START Records for this task

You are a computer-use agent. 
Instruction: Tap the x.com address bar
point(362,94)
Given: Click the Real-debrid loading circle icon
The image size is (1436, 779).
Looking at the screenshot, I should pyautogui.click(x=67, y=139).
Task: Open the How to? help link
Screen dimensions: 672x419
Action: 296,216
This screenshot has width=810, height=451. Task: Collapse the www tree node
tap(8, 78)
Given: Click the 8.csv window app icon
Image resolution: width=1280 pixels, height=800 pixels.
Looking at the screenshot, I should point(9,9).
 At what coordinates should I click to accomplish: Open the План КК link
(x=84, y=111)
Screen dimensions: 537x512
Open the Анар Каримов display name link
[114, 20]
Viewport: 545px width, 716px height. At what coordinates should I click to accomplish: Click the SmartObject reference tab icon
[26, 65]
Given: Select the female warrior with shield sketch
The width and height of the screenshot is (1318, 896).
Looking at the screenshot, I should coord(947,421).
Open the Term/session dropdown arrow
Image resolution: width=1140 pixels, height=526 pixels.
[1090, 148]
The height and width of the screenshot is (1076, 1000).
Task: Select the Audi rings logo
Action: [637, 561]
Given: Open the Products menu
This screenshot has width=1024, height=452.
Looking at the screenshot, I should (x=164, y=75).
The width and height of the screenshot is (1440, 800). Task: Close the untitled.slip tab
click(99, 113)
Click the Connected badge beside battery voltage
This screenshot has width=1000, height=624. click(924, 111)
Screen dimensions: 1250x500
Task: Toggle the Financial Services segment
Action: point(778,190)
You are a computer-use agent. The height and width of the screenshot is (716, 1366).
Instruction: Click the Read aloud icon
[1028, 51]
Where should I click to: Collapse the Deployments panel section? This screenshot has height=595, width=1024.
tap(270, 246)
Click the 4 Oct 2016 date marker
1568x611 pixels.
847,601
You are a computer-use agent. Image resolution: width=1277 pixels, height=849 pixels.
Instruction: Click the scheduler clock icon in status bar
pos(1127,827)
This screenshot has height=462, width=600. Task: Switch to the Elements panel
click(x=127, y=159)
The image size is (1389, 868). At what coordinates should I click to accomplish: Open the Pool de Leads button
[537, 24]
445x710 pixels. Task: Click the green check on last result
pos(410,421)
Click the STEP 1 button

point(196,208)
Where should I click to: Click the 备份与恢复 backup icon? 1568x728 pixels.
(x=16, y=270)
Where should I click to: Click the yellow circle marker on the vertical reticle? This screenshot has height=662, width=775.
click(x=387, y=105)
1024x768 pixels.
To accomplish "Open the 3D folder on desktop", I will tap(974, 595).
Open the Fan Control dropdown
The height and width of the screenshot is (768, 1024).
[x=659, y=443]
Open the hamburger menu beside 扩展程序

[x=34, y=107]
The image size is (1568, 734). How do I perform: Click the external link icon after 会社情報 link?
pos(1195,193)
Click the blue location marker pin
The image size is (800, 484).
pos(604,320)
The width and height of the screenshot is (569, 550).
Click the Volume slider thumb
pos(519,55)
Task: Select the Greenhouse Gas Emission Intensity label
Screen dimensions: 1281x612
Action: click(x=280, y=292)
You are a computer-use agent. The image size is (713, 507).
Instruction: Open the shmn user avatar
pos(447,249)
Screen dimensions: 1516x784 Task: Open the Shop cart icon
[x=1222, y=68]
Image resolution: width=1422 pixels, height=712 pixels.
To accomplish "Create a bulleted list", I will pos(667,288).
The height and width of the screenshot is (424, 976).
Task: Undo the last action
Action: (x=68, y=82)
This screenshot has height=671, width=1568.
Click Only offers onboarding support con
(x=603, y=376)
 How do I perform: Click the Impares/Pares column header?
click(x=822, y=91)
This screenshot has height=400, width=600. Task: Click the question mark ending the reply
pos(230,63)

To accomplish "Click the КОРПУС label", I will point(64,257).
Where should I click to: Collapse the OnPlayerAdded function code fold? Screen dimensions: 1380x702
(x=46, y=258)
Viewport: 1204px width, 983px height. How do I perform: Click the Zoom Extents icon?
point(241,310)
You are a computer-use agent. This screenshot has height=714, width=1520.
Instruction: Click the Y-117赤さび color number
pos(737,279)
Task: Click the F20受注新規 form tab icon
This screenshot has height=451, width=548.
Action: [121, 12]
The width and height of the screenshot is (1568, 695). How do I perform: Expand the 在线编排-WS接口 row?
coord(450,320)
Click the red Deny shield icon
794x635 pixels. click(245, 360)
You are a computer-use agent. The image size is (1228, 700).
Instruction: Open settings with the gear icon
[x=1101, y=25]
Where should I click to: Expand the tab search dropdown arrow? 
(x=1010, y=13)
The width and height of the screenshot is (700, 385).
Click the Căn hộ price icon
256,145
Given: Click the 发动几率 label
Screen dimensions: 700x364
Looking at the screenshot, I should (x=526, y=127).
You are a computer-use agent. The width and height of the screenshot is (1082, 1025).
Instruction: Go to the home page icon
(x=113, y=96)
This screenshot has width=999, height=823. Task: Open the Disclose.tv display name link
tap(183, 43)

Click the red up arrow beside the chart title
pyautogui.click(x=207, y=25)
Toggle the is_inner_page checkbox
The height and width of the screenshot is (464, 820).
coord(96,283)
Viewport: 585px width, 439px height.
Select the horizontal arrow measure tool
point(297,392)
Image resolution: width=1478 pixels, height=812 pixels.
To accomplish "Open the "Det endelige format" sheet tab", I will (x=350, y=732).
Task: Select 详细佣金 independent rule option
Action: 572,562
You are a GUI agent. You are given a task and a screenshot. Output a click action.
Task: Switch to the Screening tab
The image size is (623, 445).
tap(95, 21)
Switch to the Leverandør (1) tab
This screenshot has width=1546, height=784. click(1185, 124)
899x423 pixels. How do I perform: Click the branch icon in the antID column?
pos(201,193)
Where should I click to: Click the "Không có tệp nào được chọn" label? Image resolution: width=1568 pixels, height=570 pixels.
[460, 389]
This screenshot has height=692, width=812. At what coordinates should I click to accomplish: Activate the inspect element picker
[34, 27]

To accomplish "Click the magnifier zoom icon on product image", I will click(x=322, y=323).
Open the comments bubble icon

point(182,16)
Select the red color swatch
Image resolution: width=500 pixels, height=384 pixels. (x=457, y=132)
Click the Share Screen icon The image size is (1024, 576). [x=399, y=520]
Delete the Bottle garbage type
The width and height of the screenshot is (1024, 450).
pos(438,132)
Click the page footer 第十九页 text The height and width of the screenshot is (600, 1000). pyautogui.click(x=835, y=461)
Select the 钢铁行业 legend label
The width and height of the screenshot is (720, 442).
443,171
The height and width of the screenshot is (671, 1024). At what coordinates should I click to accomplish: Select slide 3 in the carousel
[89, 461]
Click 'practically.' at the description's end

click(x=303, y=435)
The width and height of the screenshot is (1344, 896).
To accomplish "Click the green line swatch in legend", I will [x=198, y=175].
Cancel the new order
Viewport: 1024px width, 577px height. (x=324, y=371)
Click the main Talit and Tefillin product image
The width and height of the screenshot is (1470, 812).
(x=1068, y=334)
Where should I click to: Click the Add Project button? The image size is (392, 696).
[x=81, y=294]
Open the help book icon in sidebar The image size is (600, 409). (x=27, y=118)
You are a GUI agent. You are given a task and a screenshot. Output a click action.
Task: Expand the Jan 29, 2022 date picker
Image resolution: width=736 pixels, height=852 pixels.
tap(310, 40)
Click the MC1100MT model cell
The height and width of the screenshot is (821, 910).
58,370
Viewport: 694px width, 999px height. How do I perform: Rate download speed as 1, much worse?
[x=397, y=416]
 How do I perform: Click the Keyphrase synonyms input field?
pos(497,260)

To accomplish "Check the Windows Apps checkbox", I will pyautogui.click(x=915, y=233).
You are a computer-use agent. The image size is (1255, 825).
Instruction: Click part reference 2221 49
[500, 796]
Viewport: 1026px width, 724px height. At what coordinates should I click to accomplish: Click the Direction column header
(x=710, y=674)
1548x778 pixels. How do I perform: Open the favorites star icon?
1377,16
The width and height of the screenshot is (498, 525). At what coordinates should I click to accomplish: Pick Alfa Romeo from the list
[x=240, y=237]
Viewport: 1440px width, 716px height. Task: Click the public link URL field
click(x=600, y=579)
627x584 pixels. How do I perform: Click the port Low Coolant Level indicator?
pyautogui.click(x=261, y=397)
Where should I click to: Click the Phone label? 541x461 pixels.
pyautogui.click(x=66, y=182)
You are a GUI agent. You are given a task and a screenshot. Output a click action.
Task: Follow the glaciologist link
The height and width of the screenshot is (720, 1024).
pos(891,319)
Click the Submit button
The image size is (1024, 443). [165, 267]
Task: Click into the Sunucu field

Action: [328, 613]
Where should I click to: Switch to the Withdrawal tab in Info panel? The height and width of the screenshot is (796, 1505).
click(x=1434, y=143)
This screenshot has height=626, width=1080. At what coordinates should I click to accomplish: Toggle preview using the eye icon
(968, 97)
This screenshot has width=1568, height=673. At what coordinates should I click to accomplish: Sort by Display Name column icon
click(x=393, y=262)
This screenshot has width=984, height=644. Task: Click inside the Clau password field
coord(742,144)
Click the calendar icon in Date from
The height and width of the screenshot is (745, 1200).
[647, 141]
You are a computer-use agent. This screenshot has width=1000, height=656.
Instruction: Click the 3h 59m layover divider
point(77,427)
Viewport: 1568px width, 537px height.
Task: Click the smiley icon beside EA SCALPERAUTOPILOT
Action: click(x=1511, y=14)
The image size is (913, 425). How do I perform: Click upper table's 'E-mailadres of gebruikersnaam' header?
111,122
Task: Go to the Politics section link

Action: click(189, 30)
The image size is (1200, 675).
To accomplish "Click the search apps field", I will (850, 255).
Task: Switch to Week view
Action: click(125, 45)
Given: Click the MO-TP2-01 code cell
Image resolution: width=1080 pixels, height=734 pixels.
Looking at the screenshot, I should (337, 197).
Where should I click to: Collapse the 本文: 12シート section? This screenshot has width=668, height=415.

END Records for this task

_Exercise goal_
All lines containing "computer" in the material above should appear in your reply, copied exactly.

_Worked solution_
You are a computer-use agent. 
You are a computer-use agent. The height and width of the screenshot is (716, 1366).
You are a computer-use agent. Image resolution: width=1277 pixels, height=849 pixels.
You are a computer-use agent. The image size is (713, 507).
You are a computer-use agent. This screenshot has height=714, width=1520.
You are a computer-use agent. The image size is (1228, 700).
You are a computer-use agent. The width and height of the screenshot is (1082, 1025).
You are a computer-use agent. The image size is (1255, 825).
You are a computer-use agent. This screenshot has width=1000, height=656.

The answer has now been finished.